From Grant we headed northward into the Hayden Valley. Past Sulphur Caldron, a hot spring with a pH that nearly compares to battery acid, we entered the broad valley and were drawn to the large mass of vehicles at the second roadside pull-off. This is Yellowstone's indicator that there is either a wolf or bear in the open. This time it was a huge black Grizzly bear. A carcass of a bison, now just a broken up skeleton, lay at stream side. The Grizzly, still gorged from his last meal, woke up from his napping place in the higher grass, moved a few yards and then laid down at streamside for another nap. Earlier in the day that same bear shared the carcass with three other bears and three wolves. Now even the ravens could not find enough pickings for a decent meal. A coyote approached the carcass cautiously but decided that the risk was not worth the reward and crossed the Yellowstone river and headed to parts unknown to the East.

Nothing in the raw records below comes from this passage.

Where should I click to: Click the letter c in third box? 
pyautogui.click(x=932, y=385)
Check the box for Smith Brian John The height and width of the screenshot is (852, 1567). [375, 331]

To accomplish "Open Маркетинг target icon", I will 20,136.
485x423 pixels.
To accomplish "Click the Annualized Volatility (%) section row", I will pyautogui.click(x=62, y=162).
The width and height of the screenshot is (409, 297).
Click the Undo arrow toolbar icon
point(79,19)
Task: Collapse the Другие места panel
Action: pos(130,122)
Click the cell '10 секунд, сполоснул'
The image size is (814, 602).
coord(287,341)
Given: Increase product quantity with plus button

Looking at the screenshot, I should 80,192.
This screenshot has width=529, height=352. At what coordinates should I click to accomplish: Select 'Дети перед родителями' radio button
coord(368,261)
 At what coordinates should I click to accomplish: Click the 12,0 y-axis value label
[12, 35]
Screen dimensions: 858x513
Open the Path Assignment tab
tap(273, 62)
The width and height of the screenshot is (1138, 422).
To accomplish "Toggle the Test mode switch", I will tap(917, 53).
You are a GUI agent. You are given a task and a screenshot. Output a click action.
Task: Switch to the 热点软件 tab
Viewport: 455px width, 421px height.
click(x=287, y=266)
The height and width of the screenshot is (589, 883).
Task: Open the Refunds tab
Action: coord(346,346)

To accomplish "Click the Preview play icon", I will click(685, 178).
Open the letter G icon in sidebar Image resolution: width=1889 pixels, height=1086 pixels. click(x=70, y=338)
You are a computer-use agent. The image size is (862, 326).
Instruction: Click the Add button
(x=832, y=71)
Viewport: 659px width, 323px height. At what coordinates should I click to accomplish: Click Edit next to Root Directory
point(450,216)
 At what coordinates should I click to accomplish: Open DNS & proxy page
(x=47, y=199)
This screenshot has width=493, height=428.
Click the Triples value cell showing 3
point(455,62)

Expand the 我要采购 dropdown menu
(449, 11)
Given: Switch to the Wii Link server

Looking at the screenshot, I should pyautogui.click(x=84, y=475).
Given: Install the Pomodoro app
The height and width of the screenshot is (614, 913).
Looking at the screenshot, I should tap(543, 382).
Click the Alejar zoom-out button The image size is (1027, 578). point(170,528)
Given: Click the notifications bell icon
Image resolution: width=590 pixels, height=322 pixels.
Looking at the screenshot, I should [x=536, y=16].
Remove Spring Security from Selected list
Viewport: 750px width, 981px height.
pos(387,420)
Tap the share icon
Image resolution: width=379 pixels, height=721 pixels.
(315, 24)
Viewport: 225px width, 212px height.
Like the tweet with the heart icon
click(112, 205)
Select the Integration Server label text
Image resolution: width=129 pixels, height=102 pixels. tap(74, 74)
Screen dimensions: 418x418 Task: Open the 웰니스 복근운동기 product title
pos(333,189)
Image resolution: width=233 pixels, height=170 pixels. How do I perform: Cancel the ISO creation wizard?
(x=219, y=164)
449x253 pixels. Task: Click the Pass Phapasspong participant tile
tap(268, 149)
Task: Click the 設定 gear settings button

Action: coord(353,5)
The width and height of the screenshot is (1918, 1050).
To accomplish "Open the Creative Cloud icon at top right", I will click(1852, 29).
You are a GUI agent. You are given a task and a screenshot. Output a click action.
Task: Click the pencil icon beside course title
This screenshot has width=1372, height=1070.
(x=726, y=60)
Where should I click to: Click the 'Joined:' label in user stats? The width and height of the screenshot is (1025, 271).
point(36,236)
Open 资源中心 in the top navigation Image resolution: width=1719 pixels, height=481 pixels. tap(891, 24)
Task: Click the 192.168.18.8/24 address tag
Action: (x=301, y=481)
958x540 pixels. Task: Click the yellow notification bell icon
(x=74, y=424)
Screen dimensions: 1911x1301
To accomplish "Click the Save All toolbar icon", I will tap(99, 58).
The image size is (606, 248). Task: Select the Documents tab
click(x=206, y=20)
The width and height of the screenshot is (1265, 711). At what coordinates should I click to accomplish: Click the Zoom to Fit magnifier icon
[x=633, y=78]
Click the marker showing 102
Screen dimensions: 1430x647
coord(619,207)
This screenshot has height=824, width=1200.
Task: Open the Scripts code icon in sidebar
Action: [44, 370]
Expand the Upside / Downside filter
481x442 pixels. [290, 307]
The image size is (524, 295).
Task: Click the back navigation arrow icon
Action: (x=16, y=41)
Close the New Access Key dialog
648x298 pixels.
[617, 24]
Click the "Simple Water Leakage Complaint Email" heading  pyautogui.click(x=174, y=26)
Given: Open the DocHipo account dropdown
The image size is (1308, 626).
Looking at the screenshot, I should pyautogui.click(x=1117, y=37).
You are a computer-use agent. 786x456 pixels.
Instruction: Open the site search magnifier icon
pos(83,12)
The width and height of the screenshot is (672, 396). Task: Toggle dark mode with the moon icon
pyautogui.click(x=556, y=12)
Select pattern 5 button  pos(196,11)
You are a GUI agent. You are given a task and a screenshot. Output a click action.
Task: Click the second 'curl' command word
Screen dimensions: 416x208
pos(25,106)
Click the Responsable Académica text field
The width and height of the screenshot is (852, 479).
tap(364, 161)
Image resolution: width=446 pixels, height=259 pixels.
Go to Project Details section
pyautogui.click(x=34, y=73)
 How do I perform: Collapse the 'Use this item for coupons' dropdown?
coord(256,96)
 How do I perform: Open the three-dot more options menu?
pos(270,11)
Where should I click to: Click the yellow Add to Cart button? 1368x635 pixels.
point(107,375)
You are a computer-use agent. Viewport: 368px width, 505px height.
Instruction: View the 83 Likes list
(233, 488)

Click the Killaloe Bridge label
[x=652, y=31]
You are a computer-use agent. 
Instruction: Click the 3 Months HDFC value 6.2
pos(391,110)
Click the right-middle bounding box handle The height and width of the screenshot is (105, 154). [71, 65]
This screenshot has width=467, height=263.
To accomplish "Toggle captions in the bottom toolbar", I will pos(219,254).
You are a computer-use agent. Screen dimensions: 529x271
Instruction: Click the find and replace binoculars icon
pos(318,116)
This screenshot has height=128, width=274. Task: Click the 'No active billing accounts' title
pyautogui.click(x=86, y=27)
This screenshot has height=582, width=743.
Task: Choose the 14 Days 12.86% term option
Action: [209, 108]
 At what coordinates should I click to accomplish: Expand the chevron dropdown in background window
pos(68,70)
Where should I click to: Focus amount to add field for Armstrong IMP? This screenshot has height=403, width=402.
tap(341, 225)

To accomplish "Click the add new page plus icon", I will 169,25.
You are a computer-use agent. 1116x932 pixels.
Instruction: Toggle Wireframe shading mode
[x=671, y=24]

Only a few miles further up the valley and we encountered the herds of bison who migrate here annually for the rut. When the rut is active, bulls grunt, groan, roll in the dirt, and fight in fatal engagements, for the cows of their dreams. Seems all the bulls and cows are already paired up, but seeing the vast expanse of sage with hundreds of bison was still a rewarding and moving experience.
Our last stop was Canyon where the Upper and Lower Falls look much like they have for thousands of years. On one of Yellowstone's earliest explorations, one of the explorers, approaching from the upstream side, was distracted by his pack horse and looked up to suddenly see the canyon only after his horse stopped. His partners soon came up from behind and all were so overtaken by the majesty of the sight that not a word was spoken for over five minutes. I get the same feeling every time I witness the falls and the canyon.
This has been an awesome summer. Since I was but a grade school student, I always wanted to be a ranger. I even started my college years in a forestry program but was side-tracked by a war in a far off country in the far East. Now I am a ranger, and it is everything I had imagined. Sandi and I have had a special summer here this year and expect to return in 2010. For now we are but a few weeks from packing up and heading Southward before the cold weather comes and freezes us in place.